A estas alturas de la polémica, la duda ya no es si la ley del solo sí es sí se reformará para evitar que en el futuro facilite penas más leves para los condenados a los delitos de agresión sexual situados en la franja baja de este tipo penal. Ni siquiera si el retoque será muy diferente de la propuesta registrada en solitario por el PSOE. Una serie de cautelas para evitar nuevas revisiones a la baja de las condenas e incrementar las penas, explícitamente en el caso de que se haya ejercido violencia. Sí se ha abierto un camino a que sea el PP, y no Unidas Podemos, quien sume sus votos con los de los socialistas (y otros socios externos del Ejecutivo). Primero para tramitar la propuesta. Luego, para aprobarla con la mayoría absoluta necesaria en toda normativa con carácter de ley orgánica. No se puede descartar que incluso en el último minuto PSOE y UP reconduzcan la situación. Pero en año electoral, y aunque este tipo de cálculos puedan resultar incluso ofensivos cuando se habla del derecho de las mujeres a la libertad sexual, un hasta ahora insólito acuerdo entre los dos mayores partidos deja de serlo. Al PP le brinda un necesario plus de centralidad y la posibilidad de blandir una victoria frente a Pedro Sánchez. Al PSOE le puede ayudar a desentenderse del desgaste sufrido por los resultados indeseados de lo que debía ser una medida estrella y del empecinamiento en el error de sus socios de Gobierno. A estos (descontando quizá a Yolanda Díaz) les reforzaría en su autoimagen de ser la única izquierda sin concesiones.
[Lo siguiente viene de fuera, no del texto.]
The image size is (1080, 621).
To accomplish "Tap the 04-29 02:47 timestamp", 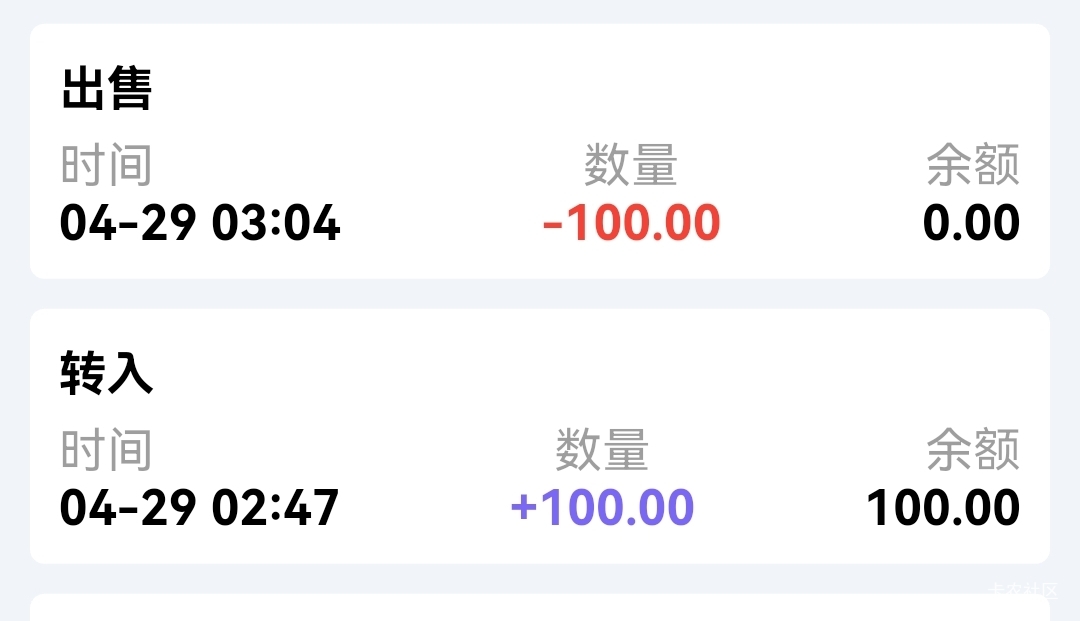I will 200,508.
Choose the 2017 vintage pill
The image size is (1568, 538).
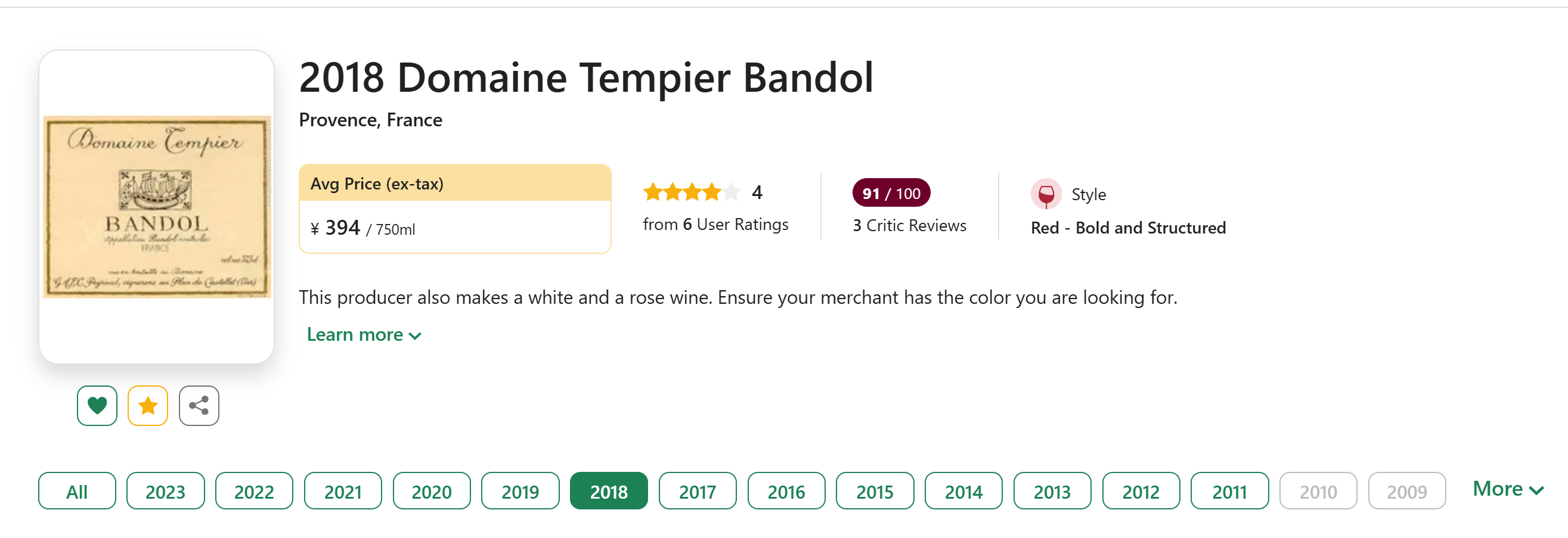coord(698,491)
Las grietas que contenía el redactado de la ley son ya innegables, y no importa cuál sea el juicio que se tenga de la actitud de los magistrados que las han utilizado. Más allá de esta consideración objetiva, con todo, el debate ha estado viciado por otros malentendidos a los que por cierto ha contribuido la ministra de Justicia, Pilar Llop, sobre la facilidad o no de probar la violencia en una agresión sexual. Recogiendo la justificada indignación tras la lamentable primera sentencia de La Manada y los convenios internacionales, la ley dejaba claro que no era necesario demostrar que la víctima había sido objeto de violencia para probar que no había habido consentimiento. Y que esa falta de consentimiento explícito ya era más que suficiente para justificar un castigo penal contundente. Pero ni en ningún momento se obvió la necesidad de probar ese no consentimiento. Ni se renunció a que una violación acompañada de una aún mayor violencia tuviese un castigo mayor de probarse. Plantear la ley, y el debate sobre su reforma sin tenerlo en cuenta pudo conducir a equívocos. Y puede seguir haciéndolo.

Llegados a este punto, cabría reprochar por qué los equilibrios internos del Gobierno impidieron aflorar esta situación antes. El consenso político y social que rodeó su aprobación, con todo, tiene explicación suficiente: no podemos olvidar los avances claros que supone la ley en muchos aspectos. Evitar la revictimización durante el proceso judicial. Penalizar más duramente la sumisión química u otras formas de prevalecimiento del agresor sobre la víctima. Establecer mecanismos de apoyo y ayuda a esta y lanzar un mensaje inequívoco sobre el inexcusable respeto a la libertad sexual. Un mensaje que la soez oposición que la normativa ya encontró incluso antes de que se hicieran evidentes sus flecos defectuosos demostró que sigue siendo absolutamente necesario.